The follow up is, “Why would I want to use this instead of the traditional biopsy?” It initially seemed as the process was an elective option to save some vanity. If you’ve have a few of those traditional cuts, though – especially when a scalpel starts inching close to head and neck level – then it’s all of the sudden less vain, more “keep the knife (and the anesthesia needle) away from me!!” Add to this the possibility of finding melanomas/potential melanomas BEFORE they actually become melanoma, and its value suddenly skyrockets.
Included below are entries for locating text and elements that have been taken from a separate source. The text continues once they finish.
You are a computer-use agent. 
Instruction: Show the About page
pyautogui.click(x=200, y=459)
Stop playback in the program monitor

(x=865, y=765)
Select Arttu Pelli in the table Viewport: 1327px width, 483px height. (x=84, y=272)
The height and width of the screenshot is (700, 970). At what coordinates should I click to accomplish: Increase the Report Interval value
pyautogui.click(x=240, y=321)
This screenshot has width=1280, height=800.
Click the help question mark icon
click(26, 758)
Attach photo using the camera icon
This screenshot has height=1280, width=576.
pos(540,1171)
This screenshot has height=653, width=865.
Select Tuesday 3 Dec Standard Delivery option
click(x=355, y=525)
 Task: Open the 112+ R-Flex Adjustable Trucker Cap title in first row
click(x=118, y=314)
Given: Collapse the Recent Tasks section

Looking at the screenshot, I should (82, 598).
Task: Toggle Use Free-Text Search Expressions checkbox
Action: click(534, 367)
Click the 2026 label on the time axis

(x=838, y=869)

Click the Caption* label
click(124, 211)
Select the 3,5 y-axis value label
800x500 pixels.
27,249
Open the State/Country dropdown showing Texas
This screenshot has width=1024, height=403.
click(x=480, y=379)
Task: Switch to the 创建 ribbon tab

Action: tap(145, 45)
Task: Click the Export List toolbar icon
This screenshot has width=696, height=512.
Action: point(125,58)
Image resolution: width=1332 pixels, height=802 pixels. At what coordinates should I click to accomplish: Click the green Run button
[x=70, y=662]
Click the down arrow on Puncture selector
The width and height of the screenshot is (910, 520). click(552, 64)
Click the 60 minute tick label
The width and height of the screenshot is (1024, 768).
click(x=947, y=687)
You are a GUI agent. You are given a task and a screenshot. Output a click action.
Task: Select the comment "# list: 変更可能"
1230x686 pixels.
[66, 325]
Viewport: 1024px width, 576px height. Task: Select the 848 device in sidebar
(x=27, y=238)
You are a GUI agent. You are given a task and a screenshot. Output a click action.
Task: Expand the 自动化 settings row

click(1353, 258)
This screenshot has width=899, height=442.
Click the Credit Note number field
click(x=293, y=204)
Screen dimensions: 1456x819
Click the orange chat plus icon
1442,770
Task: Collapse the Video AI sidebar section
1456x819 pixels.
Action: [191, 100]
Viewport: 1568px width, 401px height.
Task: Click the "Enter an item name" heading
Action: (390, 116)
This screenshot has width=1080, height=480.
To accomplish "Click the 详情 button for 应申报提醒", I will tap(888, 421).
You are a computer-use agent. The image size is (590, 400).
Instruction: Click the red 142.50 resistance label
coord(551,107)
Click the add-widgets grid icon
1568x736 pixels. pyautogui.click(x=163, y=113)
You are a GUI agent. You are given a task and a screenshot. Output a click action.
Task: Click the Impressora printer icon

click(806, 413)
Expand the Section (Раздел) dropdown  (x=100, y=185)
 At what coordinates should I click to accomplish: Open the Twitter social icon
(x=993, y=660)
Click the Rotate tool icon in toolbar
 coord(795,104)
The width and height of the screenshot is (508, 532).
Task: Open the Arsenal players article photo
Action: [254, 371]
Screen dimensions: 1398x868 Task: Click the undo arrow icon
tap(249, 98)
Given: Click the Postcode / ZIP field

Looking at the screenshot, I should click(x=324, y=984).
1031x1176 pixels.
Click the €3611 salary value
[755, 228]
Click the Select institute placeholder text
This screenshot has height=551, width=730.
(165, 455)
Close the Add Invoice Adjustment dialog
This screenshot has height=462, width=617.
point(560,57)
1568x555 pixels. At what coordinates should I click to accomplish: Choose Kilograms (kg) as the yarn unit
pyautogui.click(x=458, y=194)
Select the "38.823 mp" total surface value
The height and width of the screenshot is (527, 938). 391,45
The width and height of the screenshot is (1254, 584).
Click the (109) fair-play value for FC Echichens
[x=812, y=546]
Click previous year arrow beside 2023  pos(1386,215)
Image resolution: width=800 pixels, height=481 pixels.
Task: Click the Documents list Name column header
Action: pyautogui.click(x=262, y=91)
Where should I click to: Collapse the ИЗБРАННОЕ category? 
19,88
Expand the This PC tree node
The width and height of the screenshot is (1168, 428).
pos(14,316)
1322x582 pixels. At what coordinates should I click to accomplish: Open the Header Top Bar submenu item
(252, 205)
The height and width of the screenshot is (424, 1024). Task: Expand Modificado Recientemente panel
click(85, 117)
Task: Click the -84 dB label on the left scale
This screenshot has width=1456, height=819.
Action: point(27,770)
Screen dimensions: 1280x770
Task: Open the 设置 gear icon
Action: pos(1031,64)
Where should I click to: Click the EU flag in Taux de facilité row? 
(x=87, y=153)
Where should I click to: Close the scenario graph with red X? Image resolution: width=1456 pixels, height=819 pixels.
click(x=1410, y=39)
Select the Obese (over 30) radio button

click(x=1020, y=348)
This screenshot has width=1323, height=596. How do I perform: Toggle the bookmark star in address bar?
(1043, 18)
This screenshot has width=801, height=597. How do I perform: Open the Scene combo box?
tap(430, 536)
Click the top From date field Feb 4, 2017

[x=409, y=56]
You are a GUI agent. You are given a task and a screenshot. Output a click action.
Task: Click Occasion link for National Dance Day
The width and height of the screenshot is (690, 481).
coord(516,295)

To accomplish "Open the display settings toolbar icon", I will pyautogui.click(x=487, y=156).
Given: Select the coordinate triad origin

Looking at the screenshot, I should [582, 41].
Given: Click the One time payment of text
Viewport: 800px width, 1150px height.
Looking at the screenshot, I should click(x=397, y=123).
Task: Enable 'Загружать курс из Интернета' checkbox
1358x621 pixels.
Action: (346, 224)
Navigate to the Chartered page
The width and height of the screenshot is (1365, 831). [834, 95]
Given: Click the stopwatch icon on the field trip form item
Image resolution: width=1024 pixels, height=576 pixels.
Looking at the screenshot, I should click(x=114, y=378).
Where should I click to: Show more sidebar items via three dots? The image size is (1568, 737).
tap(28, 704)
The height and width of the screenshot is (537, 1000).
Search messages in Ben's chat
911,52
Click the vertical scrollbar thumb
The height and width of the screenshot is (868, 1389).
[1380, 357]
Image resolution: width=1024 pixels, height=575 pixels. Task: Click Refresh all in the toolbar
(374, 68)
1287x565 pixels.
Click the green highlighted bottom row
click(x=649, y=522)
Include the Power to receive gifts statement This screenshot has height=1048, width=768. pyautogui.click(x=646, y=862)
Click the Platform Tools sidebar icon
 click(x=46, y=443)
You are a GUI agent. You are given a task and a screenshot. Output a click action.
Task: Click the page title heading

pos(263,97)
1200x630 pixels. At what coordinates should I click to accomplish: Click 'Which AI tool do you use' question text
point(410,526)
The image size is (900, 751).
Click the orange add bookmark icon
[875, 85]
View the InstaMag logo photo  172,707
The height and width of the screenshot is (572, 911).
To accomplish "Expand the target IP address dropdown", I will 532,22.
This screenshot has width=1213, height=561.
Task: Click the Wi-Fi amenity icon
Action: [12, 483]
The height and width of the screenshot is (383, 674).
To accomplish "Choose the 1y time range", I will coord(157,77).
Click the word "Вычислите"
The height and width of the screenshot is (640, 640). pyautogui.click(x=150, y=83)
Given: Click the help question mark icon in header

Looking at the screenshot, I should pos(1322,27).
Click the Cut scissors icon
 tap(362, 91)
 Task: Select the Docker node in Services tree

From personal experience, I can say with certainty I would much rather remove this disease early on (stage 1 five year survival rate: 99%) than worry about missing it until it gets worse (stage 4 five year survival rate: 20%).
The catch is cost
Alas, one the biggest barriers to entry are “Who pays for this?” A challenge to adoption is getting insurance companies to reimburse, but DermTech has capped the out of pocket for insured patients at $50 (the cash price for the assay is $250). This challenge is shared by many new technologies, and the DermTech team seems committed to making their product available by capping the cost and filing appeals for denied lab work. Other technologies, like dermoscopy, faced similar challenges in adoption and reimbursement before becoming part of main-stream melanoma detection.
Not enough evidence
I brought the product to my dermatologist, who, to a bit of dismay, dismissed it as unproven. He pointed out that the human intellect can be more reliable than technology advances (and used Siri and Alexa as examples of great tools with limitations), with the implication that a doctor with a scalpel was in much better position to detect potential melanomas than a sample of epidermis shipped off to some lab he wasn’t familiar with. The patient side of me had a split reaction – I was thankful he would take any suspicious mole so seriously but discouraged he wasn’t open to advancements in care. Other patients and dermatologists I spoke with expressed similar hesitations on the reliance of technology.
As you head into the office for your next skin checkup (and you ARE doing that, every six months, right?) be sure and ask your doctor how up to date they are on the latest detection methods. Chances are they don’t know about some new ways, like the PLA, to detect melanomas. In the end it is your skin on the line, and up to you to push for every possible way to stay cancer-free.